B is for Benefit

On November 27, 2017, Wisconsin started to allow businesses to be “benefit corporations” as a business entity thanks to the new corporate statutory Chapter 204.  A benefit corporation is a corporation formed in accordance with ch. 180 that states in its articles that it is a benefit corporation and has a purpose of creating general public benefit.  An existing business corporation may become a benefit corporation under this chapter by amending its articles so that they contain, in addition to the requirements of s. 180.0202, a statement that the corporation is a benefit corporation.

According to the statute, “general public benefit” means “a material positive impact on society and the environment by the operations of a benefit corporation taken as a whole, through activities that promote some combination of specific public benefits.”  The company can also specifically state what their specific public benefit shall be, but that does not limit the obligation of a benefit corporation to create general public benefit.

“Specific public benefit” includes all of the following:

  • Providing low-income or underserved individuals or communities with beneficial products or services.
  • Promoting economic opportunity for individuals or communities beyond the creation of jobs in the normal course of business.
  • Preserving the environment.
  • Improving human health.
  • Promoting the arts, sciences, or advancement of knowledge.
  • Increasing the flow of capital to entities with a public benefit purpose.
  • The accomplishment of any other particular benefit for society or the environment.

Directors and officers of a corporation have the duty to the corporation to make decisions in ways that he or she believes to be in the best interests of the corporation and its shareholders.  In addition to considering those, they may look at:

  1. The effects of the action on employees, suppliers and customers of the corporation.
  2. The effects of the action on communities in which the corporation operates.
  3. Any other factors that the director or officer considers pertinent.

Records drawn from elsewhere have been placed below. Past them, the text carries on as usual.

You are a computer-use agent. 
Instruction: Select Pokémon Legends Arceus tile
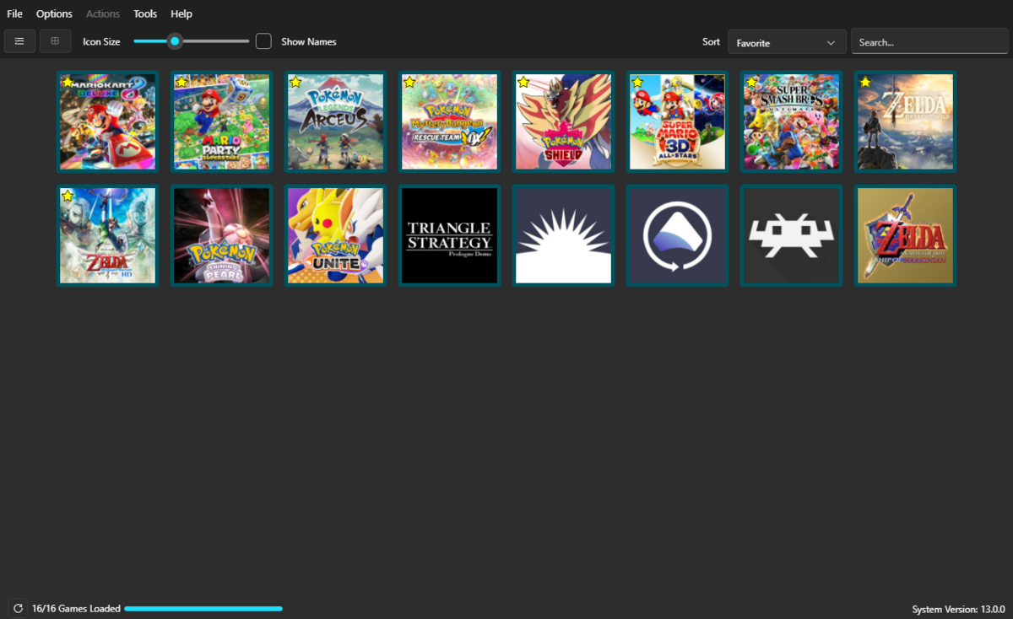pyautogui.click(x=335, y=121)
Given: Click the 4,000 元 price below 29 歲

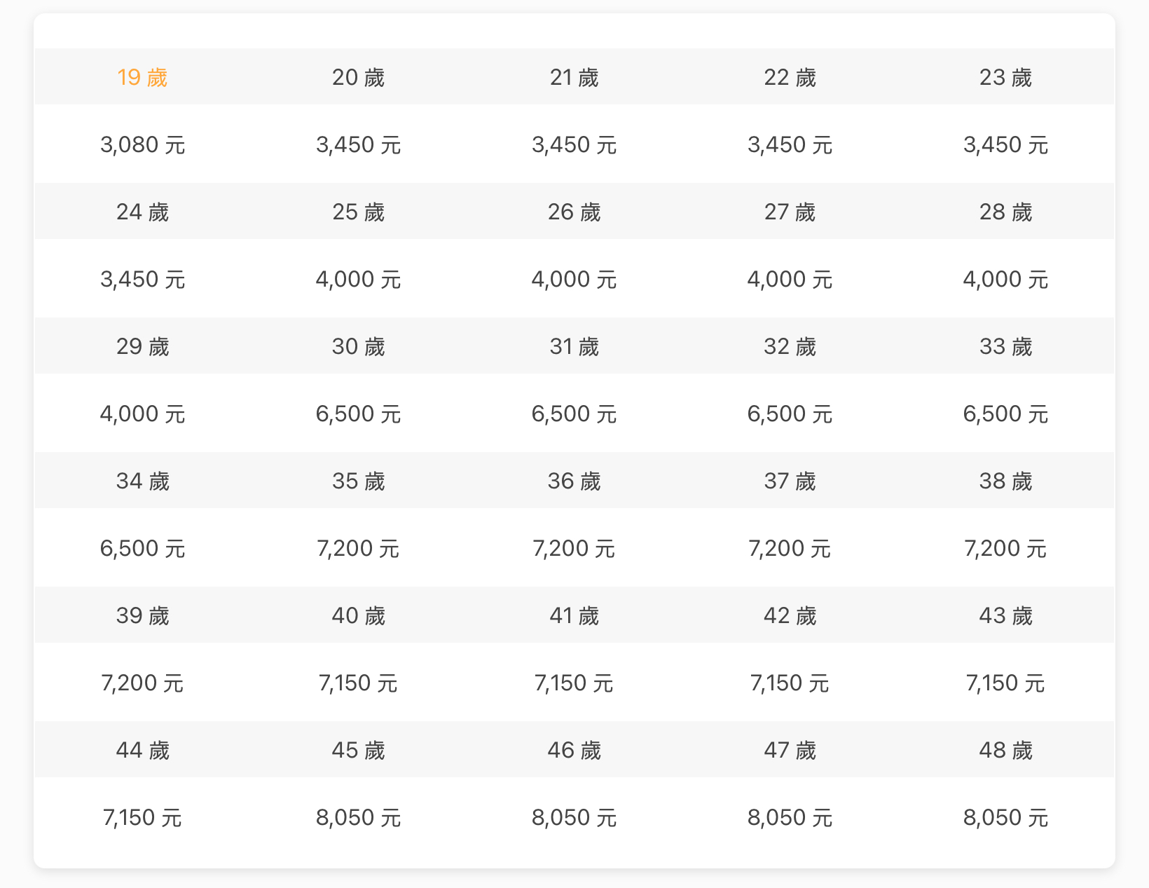Looking at the screenshot, I should [142, 414].
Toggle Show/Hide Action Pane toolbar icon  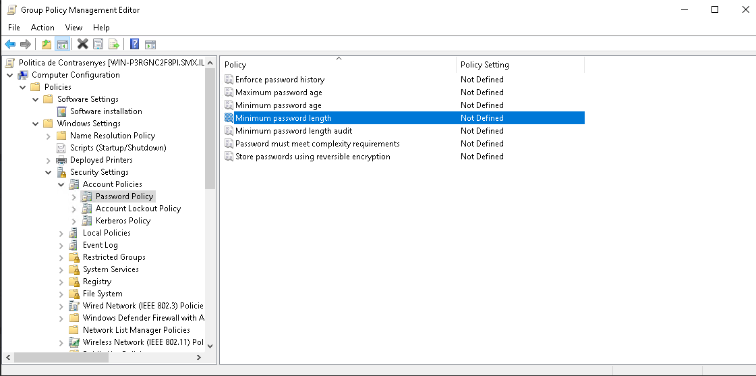click(x=150, y=45)
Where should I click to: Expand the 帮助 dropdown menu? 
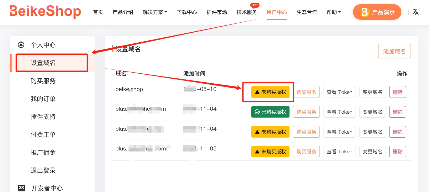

But now, officers and directors of a benefit corporation, in considering the best interests of the benefit corporation, shall consider the effects of any action or inaction on all of the following:

  1. The shareholders of the benefit corporation.
  2. The employees and workforce of the benefit corporation and its subsidiaries and suppliers.
  3. The interests of customers as beneficiaries of the general public benefit or specific public benefit purposes of the benefit corporation.
  4. Community and societal factors, including those of any community in which offices or facilities of the benefit corporation or its subsidiaries or suppliers are located.
  5. The local and global environment.
  6. The short-term and long-term interests of the benefit corporation, including benefits that may accrue to the benefit corporation from its long-term plans and the possibility that these interests may be best served by the continued corporate independence of the benefit corporation.
  7. The ability of the benefit corporation to accomplish its general public benefit purpose and any specific public benefit purpose.

They may also consider any of the following:

  1. The resources, intent, and conduct of any person seeking to acquire control of the corporation.
  2. Any other pertinent factors or the interests of any other group that is deemed appropriate.

For those who haven’t taken Statute Reading 101, “shall” means they directors and officers are required to look at those items, but “may” means they have the option, but it isn’t necessary.

This does not mean the officers and directors in a benefit corporation should make decisions against or ignore profit and other financial considerations.  After all, benefit corporations remain for-profit business entities – not a non-profit or charity.

The board of directors of a benefit corporation also must have one director who shall be designated the “benefit director.” That benefit director should be given the duty to monitor compliance with the benefit corporation’s public benefit mission.  However, interestingly, the statute doesn’t actually seem to do so.  Instead, the statute says, “The articles or bylaws of a benefit corporation may prescribe additional qualifications of the benefit director not inconsistent with this subsection”, but it never says what the actual duties of the director are.

Finally, a benefit corporation shall annually provide its shareholders, within 30 days of the end of the benefit corporation’s fiscal year, with a statement as to the benefit corporation’s promotion of general public benefit or any specific public benefit identified in its articles. The statement shall include all of the following:

  1. The objectives the board of directors has established to promote general public benefit or any specific public benefit.
  2. The standards the board of directors has adopted to measure the corporation’s progress in promoting general public benefit or any specific public benefit.
  3. Objective, factual information based on the standards regarding the benefit corporation’s success in meeting the objectives in promoting its stated public benefits and interests.
  4. An assessment of the corporation’s success in meeting the objectives in promoting its stated general public benefit or any specific public benefit.

The short story, yes, you can be a benefit corporation, and you have some additional requirements if you want to show that you have a societal good in mind.  However, what exactly your benefits director should be doing seems to be up to you.